Nous nous attacherons à Dieu par la foi en Jésus-Christ, sachant que Ses promesses ne sont pas d'abord pour notre enrichissement personnel et terrestre, mais pour notre salut éternel. Nous savons bien que notre patrie n'est pas ici-bas, et que nous ne sommes ici que de passage. C'est pourquoi nous gardons nos yeux fixés sur Jésus et nous saisissons toutes les armes de Dieu, qui renversent toutes forteresses de mensonge de ceux qui s'élèvent contre Dieu, et cela commence dans nos propres vies, en amenant toute pensée captive à l'obéissance de Christ (2 Corinthiens 10:4). Nous ne sommes pas de ceux qui abandonnent, car nous savons que le Seigneur Jésus possède le pouvoir sur toutes choses (Jean 3:35; Éphésiens 1:20-23). Dieu est sur Son trône, et rien ni personne ne pourra le renverser. Gloire à Dieu! Par sa grâce, nous pouvons dire avec l'auteur de la lettre aux Hébreux : "Nous ne sommes pas de ceux qui se retirent pour se perdre, mais de ceux qui ont la foi pour sauver leur âme". 

Nous aimons la vérité, et avec le psalmiste nous disons : "Je choisis la voie de la vérité, je place tes lois sous mes yeux" (Psaumes 119:30). Le monde entier peut vivre sous le pouvoir du mensonge, nous ne nous laisserons pas entraîner loin de notre Seigneur. Par la grâce de Dieu nous demeurerons en Christ, et le Consolateur, le Saint-Esprit, nous conduira dans toute la vérité (Jean 16:13). C'est lui qui nous garde dans l'amour de la vérité et qui nous donne le discernement des choses les meilleures, afin que nous soyons purs et irréprochables au jour du Seigneur (Philippiens 1:10). Les promesses de Dieu sont justes et vraies, et nous ne craignons pas ce que craignent les hommes. Dieu n'est surpris par rien de ce qui arrive sur notre pauvre planète. Car; "Qui a suscité de l’orient celui que le salut appelle à sa suite? Qui lui a livré les nations et assujetti des rois? Qui a réduit leur glaive en poussière, et leur arc en un chaume qui s’envole? Il s’est mis à leur poursuite, il a parcouru avec bonheur un chemin que son pied n’avait jamais foulé. Qui a fait et exécuté ces choses? C’est celui qui a appelé les générations dès le commencement, moi, l’Éternel, le premier et le même jusqu’aux derniers âges (Esaïe 41:2-4).

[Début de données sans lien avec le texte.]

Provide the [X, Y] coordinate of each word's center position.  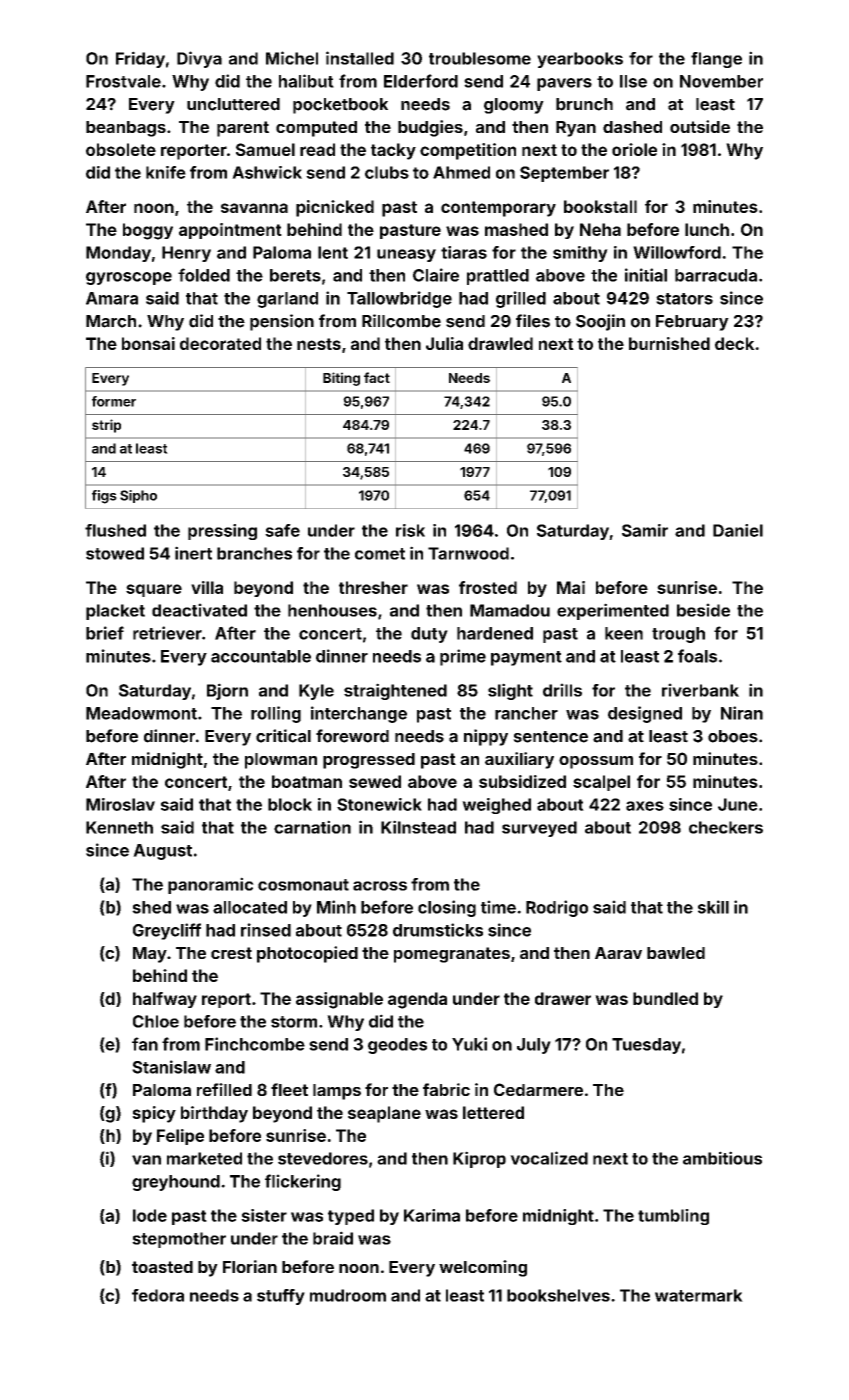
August [162, 852]
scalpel [601, 783]
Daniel [738, 530]
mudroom [348, 1295]
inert [193, 553]
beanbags [126, 129]
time [498, 907]
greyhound [176, 1183]
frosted [488, 587]
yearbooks [580, 60]
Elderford [421, 81]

Parce que tu as gardé la parole de la persévérance en moi, je te garderai aussi à l’heure de la tentation qui va venir sur le monde entier, pour éprouver les habitants de la terre. Je viens bientôt. Retiens ce que tu as, afin que personne ne prenne ta couronne. Celui qui vaincra, je ferai de lui une colonne dans le temple de mon Dieu, et il n’en sortira plus; j’écrirai sur lui le nom de mon Dieu, et le nom de la ville de mon Dieu, de la nouvelle Jérusalem qui descend du ciel d’auprès de mon Dieu, et mon nom nouveau (Apocalypse 3:10-12).

Que toute la gloire soit rendue à Dieu seul, Amen. 

dimanche 28 juillet 2019

La maladie du porte-monnaie

Ils se sont d'abord donnés eux-mêmes au Seigneur (2 Corinthiens 8:5).

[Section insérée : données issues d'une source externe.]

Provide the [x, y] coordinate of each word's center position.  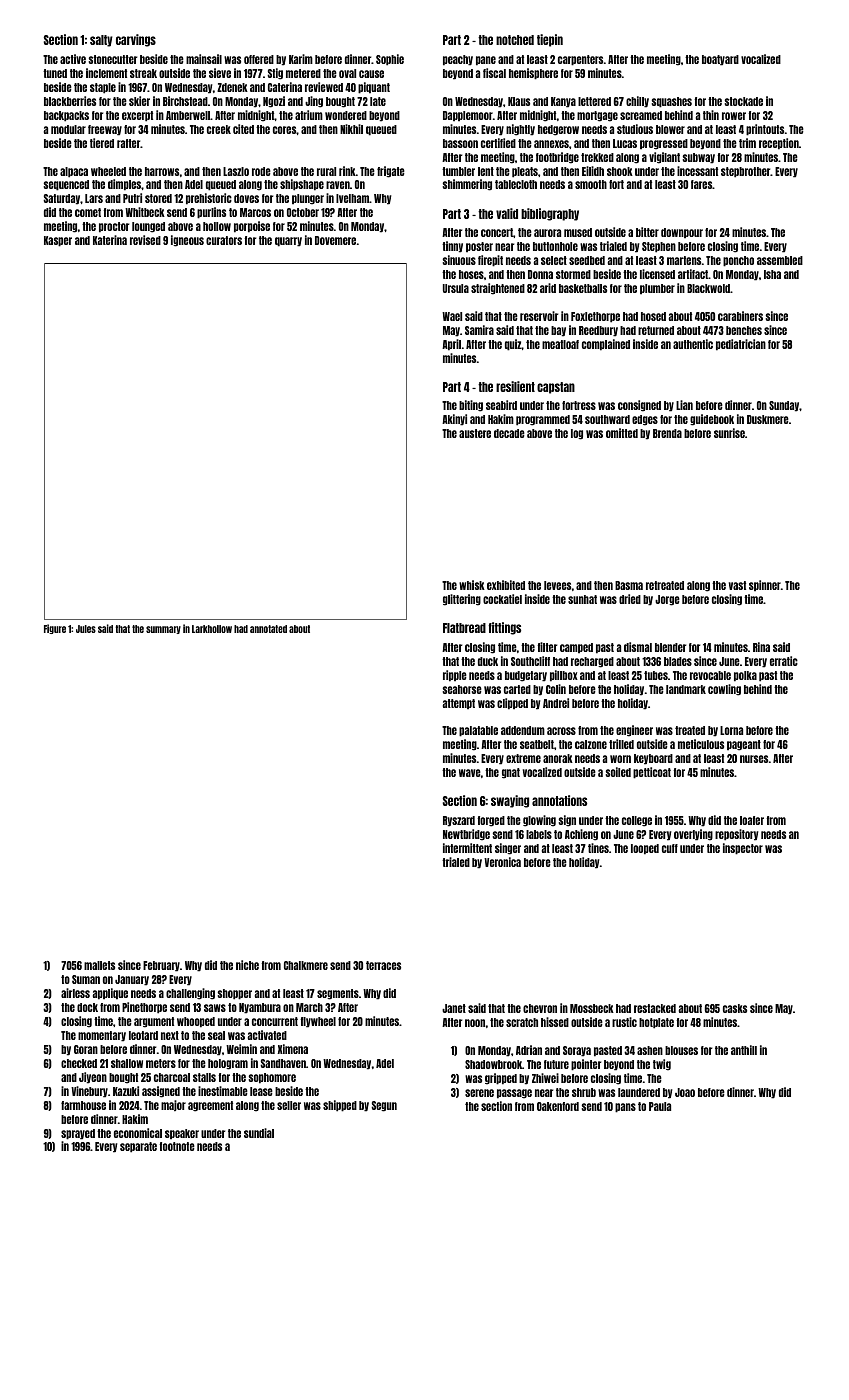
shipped [340, 1106]
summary [163, 630]
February [161, 966]
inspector [743, 849]
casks [735, 1008]
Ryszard [459, 821]
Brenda [667, 433]
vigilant [664, 158]
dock [87, 1007]
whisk [472, 585]
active [73, 59]
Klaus [519, 101]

Quelqu'un a décrit cet état spirituel de cette manière: une "cirrhose du donateur". Cette maladie immobilise la main quand on lui demande de bouger dans la direction du porte-monnaie.

Ce symptôme ne se manifeste pas dans d'autres situations où le même mouvement est requis, comme au supermarché, au cinéma, au restaurant ou au parc d'attractions. Le problème n'est pas musculaire mais est symptomatique d'une maladie grave du cœur. 

Donner, pour le chrétien, est d'abord et avant tout une question de cœur. Quand l'amour en est la motivation, donner est un acte volontaire et généreux. L'expression la plus tangible de cette grâce est le don de dollars, pour aider les pauvres, soutenir les missionnaires ou aider les chrétiens qui traversent des moments difficiles. 

Paul voyait une tendance à la "cirrhose du donateur" parmi les croyants de Corinthe. Une année plus tôt, ils voulaient aider les chrétiens démunis de Jérusalem, mais n'avaient pas mené leur bonne intention à terme. Alors, Paul plaida avec eux, citant deux exemples pour leur montrer la motivation convenable: la générosité de la pauvre église de Macédoine et le don sacrificiel de Christ lui-même (2 Corinthiens 8:1; 5:9). C'est l'amour qui avait motivé les deux gestes.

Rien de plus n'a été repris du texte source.